US Internal Revenue Service contractor pleads guilty to leaking Trump’s tax returns
A US Internal Revenue Service (IRS) contractor suspected of leaking former president Donald Trump’s tax returns to the media pleaded guilty on Thursday to unlawfully disclosing tax information.
Charles Littlejohn, 38, faces a maximum penalty of up to five years in prison at sentencing on January 29, the Justice Department said in a statement.
Littlejohn was accused by federal prosecutors of leaking the tax returns of a “high-ranking government official” to a news organization.
Neither the official nor the news outlet were identified by the Justice Department but it has been widely reported in US media that the tax returns were those of Trump and the news organization was The New York Times.
The Times reported in September 2020 that Trump, who has refused to make his tax returns public, paid only $750 in federal income tax in 2016 and 2017, and none at all for 10 of the previous 15 years.

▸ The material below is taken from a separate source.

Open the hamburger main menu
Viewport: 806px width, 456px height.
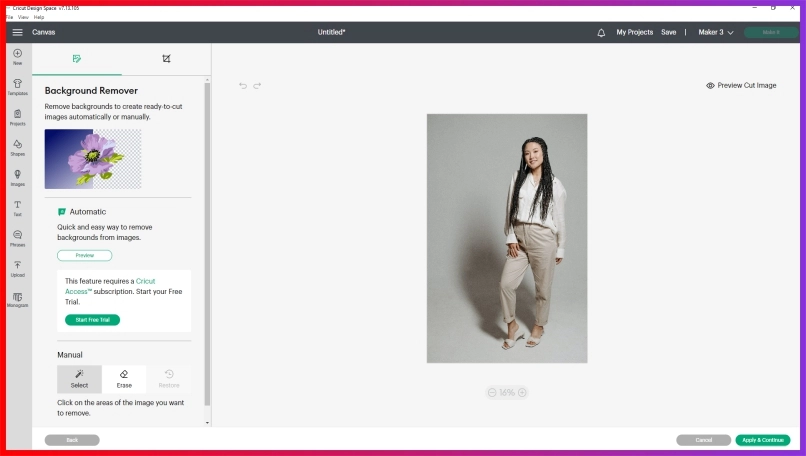coord(17,32)
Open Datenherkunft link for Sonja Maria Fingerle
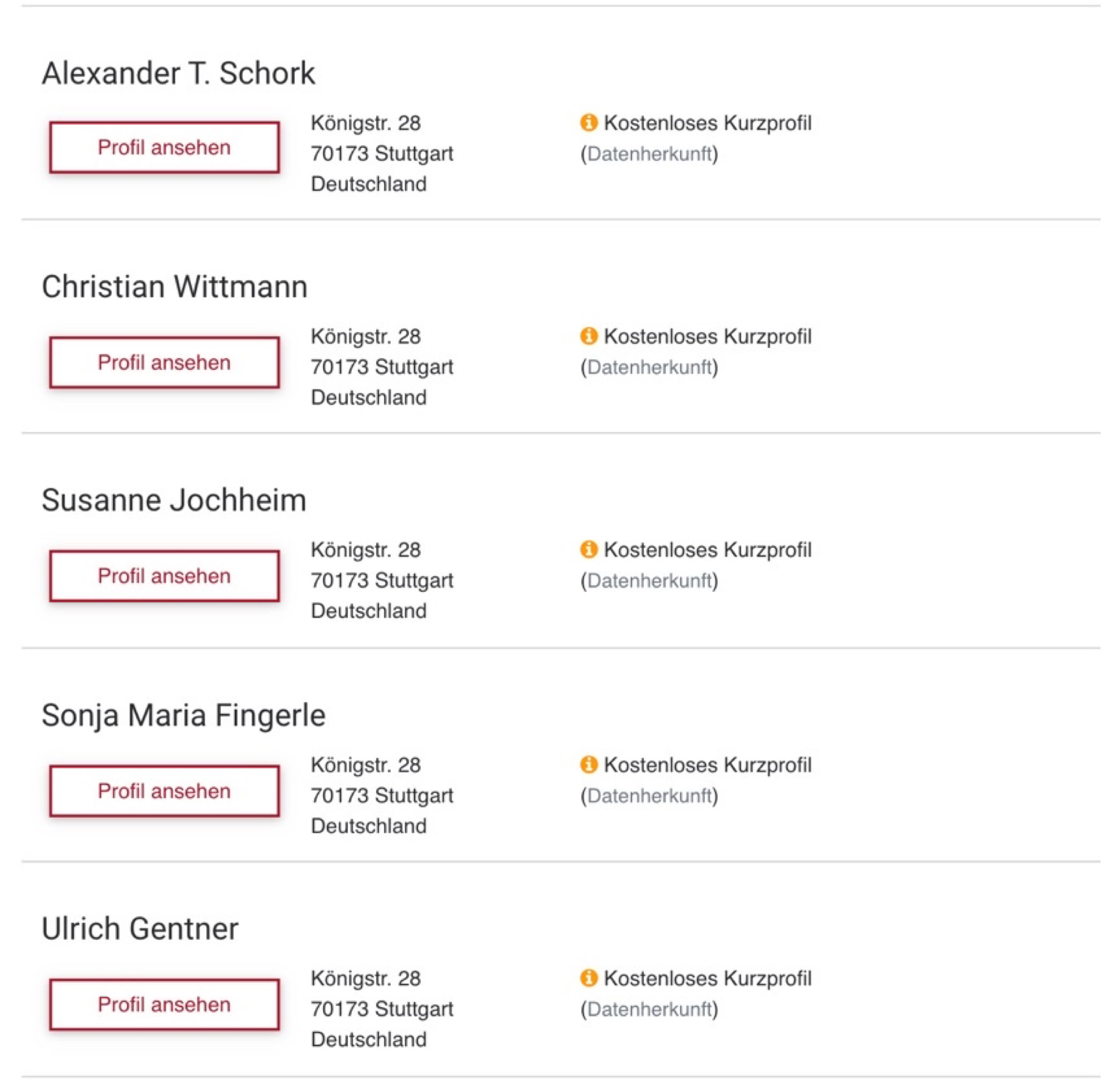1120x1085 pixels. [649, 796]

Littlejohn was also accused of leaking the tax information of thousands of the wealthiest individuals in the United States to another unidentified news outlet.

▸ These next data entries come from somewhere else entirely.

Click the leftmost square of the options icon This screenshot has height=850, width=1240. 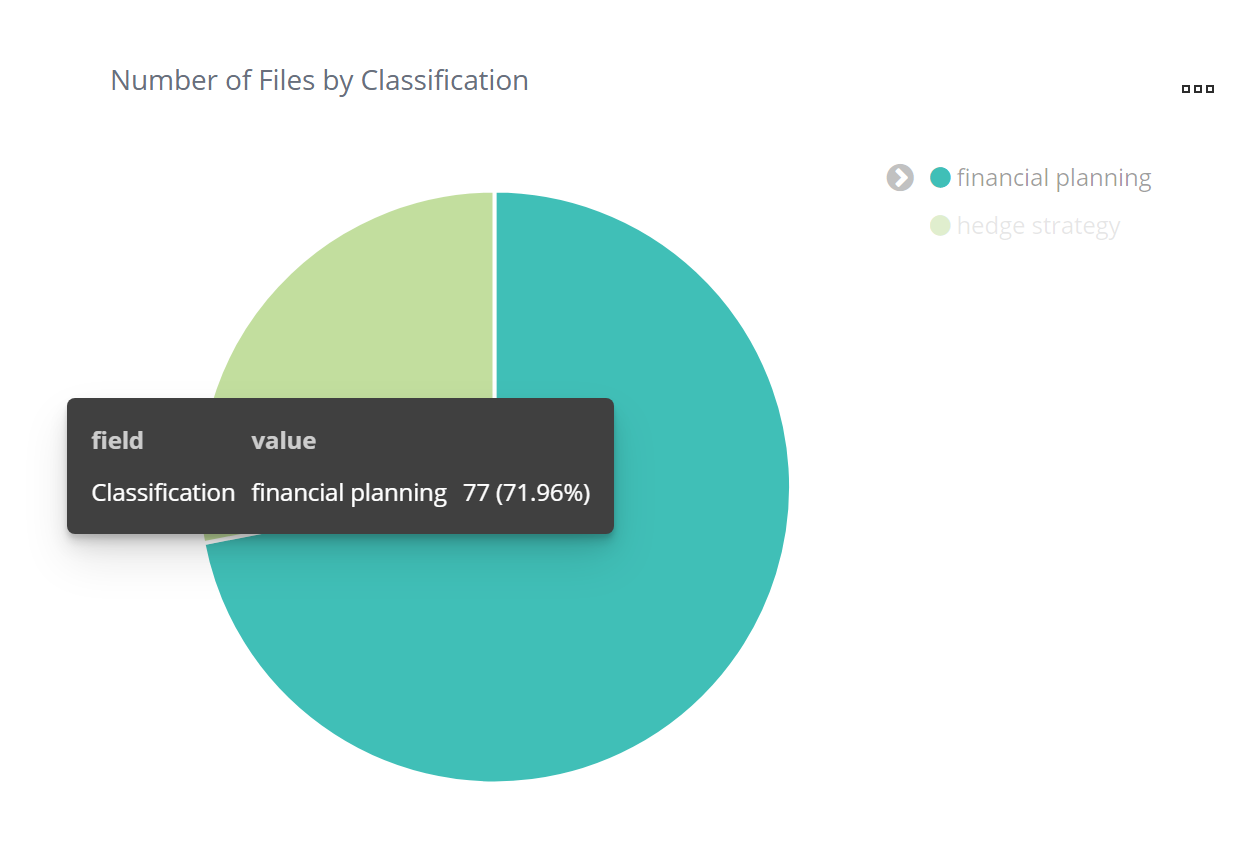1186,89
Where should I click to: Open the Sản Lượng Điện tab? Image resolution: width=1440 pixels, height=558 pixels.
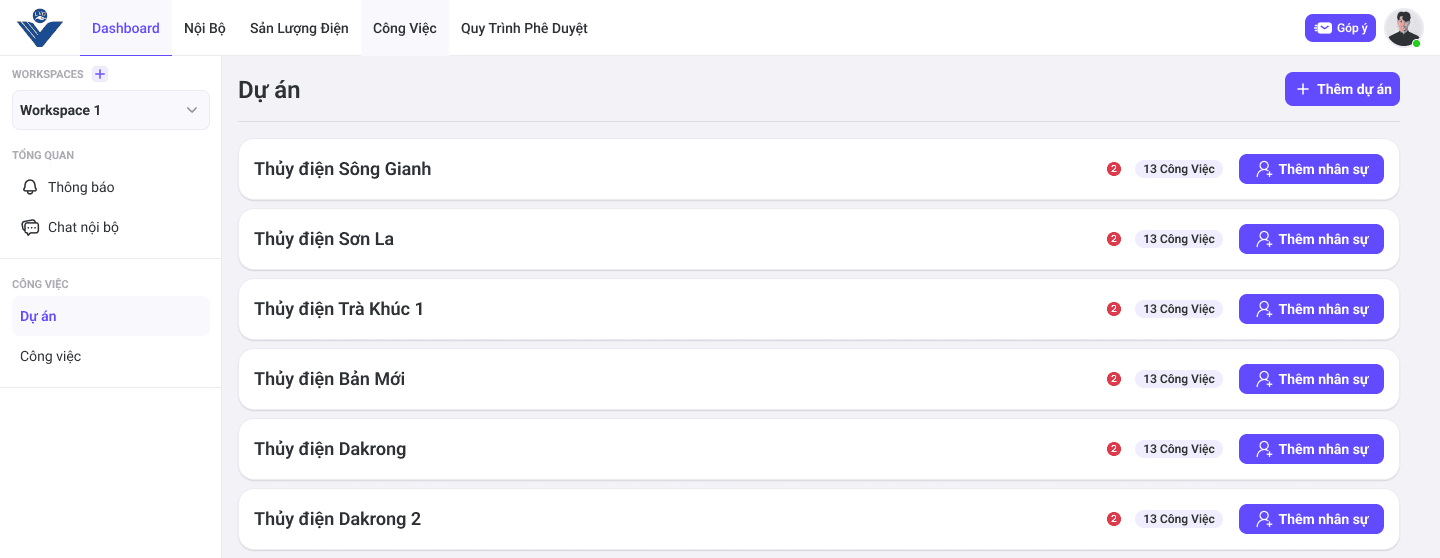[x=299, y=28]
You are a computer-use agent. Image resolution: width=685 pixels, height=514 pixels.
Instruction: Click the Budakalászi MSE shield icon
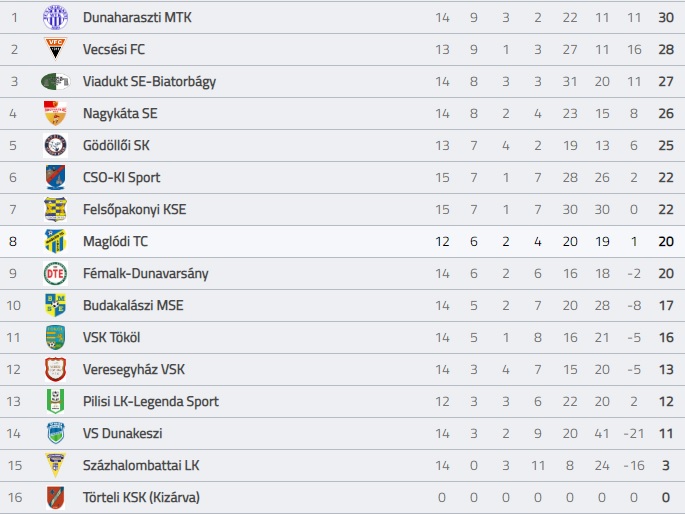pyautogui.click(x=55, y=305)
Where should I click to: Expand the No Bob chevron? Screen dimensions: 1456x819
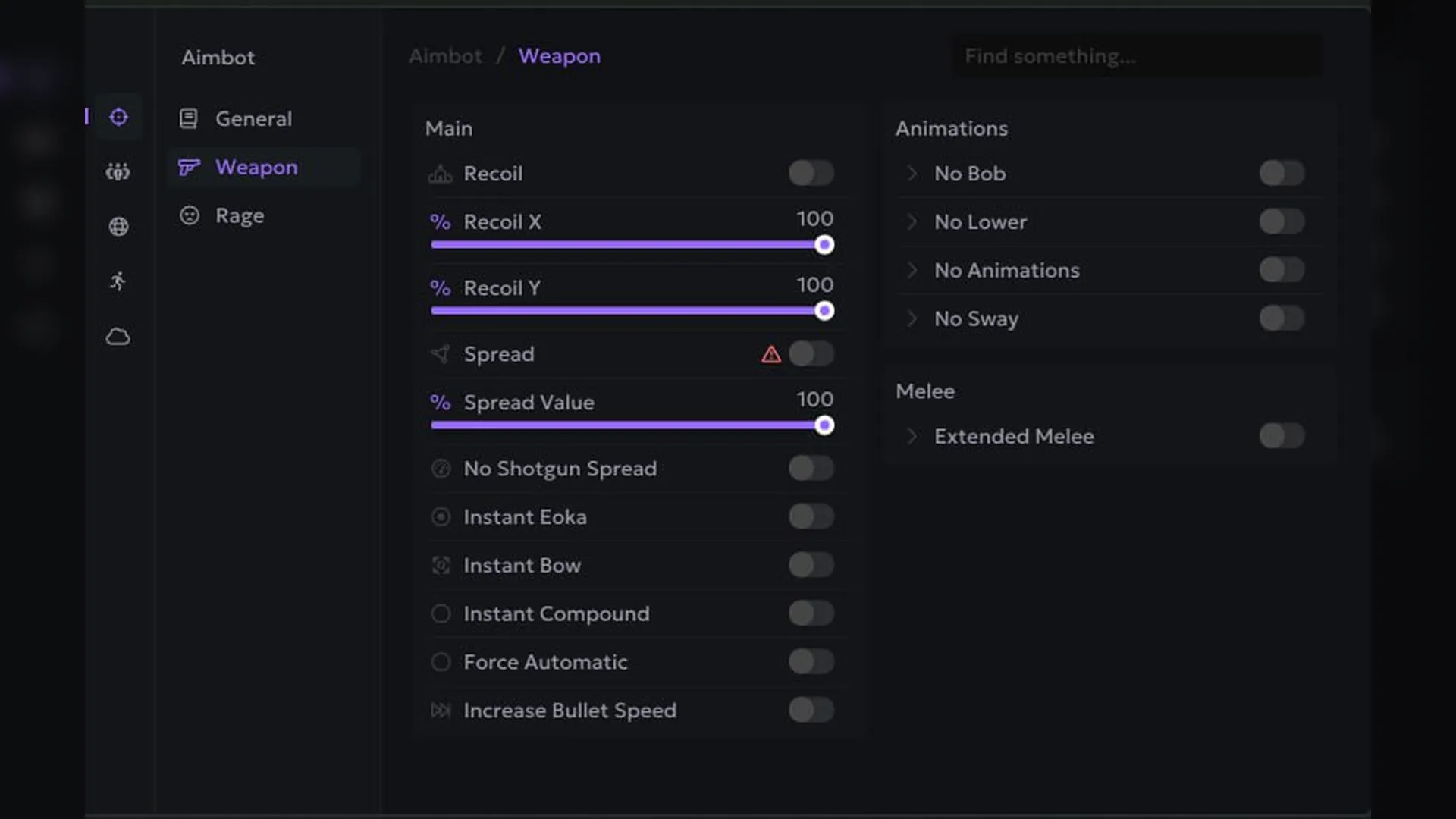pos(912,174)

That outlet is believed to be ProPublica, a nonprofit journalism organization which published extensive reports in June 2021 based on the tax information, a project it dubbed “The Secret IRS Files.”
According to court filings, Littlejohn accessed tax returns on an IRS database and saved them on multiple personal storage devices, including an iPod.
“By using his role as a government contractor to gain access to private tax information, steal that information, and disclose it publicly, Charles Littlejohn broke federal law and betrayed the public’s trust,” Attorney General Merrick Garland said in a statement.